Task brief >> State how many lines of the entries include the string "computer", please, leaving out everything but the number.

:: Exercise material

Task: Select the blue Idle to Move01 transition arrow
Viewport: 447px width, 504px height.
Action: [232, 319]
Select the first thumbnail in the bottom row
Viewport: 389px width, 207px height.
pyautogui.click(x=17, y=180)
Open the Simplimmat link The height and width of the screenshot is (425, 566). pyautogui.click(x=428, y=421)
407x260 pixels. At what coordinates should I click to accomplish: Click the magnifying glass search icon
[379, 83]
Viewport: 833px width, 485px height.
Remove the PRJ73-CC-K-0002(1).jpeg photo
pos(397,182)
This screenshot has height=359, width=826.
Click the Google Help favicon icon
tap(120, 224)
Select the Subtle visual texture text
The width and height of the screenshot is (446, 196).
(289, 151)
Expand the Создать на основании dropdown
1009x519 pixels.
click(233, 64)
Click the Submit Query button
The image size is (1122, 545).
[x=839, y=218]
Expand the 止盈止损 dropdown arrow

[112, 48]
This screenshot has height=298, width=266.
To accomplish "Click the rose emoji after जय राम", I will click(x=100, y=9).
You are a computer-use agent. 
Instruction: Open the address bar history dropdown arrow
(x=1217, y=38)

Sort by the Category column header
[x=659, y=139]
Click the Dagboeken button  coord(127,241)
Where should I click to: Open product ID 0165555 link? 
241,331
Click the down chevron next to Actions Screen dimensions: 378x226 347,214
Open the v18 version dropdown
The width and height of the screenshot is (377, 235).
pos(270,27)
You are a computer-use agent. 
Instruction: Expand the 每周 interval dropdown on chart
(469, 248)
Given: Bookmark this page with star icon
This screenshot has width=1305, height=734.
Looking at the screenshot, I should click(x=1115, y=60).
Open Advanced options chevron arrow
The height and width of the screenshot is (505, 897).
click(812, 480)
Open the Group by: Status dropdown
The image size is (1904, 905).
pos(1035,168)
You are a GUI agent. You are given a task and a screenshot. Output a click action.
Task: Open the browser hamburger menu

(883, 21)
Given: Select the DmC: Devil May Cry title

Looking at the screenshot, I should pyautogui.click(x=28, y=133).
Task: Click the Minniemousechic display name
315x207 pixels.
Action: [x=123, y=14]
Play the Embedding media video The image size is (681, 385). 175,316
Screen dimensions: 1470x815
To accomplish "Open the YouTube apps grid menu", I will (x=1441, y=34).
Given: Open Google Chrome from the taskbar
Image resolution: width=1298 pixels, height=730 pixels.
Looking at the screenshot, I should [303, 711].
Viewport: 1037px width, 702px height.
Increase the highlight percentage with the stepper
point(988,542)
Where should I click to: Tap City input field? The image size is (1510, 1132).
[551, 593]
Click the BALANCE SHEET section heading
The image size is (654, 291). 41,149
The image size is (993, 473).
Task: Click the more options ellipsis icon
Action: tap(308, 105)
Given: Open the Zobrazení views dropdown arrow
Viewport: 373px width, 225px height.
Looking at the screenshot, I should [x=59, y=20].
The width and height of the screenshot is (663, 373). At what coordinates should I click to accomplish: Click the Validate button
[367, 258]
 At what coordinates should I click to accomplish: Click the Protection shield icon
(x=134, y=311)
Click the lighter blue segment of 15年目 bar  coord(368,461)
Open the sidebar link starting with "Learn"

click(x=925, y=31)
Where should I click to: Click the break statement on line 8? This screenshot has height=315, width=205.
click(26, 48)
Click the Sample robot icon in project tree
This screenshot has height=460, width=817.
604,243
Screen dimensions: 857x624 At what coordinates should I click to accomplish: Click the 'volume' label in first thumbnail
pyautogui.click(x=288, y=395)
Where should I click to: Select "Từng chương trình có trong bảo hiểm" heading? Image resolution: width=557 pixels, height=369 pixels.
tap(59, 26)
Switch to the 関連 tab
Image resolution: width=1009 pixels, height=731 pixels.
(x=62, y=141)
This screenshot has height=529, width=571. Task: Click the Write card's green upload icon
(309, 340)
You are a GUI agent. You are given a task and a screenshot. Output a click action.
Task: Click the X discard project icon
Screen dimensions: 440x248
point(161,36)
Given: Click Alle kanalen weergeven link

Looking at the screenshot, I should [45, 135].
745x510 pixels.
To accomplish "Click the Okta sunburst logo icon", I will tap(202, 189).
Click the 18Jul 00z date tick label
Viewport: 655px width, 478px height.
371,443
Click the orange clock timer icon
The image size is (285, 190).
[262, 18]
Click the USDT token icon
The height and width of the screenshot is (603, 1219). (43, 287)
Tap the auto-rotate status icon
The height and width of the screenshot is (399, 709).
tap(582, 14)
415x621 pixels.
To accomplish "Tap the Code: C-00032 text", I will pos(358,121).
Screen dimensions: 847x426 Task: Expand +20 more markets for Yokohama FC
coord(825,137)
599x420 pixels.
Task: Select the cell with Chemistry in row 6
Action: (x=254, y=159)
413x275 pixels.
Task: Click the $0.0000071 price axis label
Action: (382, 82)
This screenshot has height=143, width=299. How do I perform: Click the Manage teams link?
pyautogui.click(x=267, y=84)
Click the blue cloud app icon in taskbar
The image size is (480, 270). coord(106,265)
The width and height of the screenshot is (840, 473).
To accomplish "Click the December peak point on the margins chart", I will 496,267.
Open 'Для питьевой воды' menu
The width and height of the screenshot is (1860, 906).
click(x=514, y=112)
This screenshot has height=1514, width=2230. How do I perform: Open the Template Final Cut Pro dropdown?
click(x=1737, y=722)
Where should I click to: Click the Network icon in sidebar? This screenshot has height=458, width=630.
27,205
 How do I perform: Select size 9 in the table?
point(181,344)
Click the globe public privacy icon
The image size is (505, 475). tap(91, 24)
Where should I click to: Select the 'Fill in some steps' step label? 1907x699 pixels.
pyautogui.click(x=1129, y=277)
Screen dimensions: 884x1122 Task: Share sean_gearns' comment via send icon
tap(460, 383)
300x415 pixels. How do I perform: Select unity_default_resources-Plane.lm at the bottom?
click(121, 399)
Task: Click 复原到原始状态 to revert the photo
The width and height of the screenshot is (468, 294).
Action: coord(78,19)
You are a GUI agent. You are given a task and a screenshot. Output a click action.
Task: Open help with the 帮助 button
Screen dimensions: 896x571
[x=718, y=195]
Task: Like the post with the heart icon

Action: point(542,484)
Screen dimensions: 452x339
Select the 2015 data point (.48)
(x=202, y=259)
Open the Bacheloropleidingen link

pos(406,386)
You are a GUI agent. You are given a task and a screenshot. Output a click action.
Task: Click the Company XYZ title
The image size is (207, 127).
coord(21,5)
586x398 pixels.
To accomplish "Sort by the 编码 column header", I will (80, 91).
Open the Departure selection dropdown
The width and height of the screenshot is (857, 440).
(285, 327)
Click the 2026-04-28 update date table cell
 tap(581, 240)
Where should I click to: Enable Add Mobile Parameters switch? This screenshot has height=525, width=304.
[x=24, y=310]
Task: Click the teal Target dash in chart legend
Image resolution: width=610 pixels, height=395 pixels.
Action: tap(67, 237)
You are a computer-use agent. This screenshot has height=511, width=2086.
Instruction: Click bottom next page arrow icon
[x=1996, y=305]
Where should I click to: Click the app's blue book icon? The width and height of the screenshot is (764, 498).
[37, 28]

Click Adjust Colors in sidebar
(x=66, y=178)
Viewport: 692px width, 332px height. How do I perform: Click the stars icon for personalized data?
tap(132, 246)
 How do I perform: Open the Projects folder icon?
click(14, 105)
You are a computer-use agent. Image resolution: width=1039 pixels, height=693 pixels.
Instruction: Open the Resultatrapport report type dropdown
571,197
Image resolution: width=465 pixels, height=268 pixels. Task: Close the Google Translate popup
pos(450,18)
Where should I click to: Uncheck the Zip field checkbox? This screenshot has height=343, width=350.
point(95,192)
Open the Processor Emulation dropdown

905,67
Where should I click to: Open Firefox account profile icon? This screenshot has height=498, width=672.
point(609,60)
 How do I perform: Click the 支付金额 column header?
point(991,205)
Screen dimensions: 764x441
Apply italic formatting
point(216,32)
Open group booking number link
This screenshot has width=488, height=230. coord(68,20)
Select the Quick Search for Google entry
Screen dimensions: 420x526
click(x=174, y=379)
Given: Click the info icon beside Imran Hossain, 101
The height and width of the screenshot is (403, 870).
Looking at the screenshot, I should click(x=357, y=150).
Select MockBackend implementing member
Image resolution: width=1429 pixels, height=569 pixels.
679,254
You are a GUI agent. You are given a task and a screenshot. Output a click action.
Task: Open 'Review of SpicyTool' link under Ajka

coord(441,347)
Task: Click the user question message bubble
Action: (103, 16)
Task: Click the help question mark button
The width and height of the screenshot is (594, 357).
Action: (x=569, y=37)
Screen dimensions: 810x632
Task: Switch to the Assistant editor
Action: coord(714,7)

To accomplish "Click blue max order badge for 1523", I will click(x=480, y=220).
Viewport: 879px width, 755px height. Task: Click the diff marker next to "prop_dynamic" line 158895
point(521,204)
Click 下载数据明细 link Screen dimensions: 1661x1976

::::

Answer section >> 4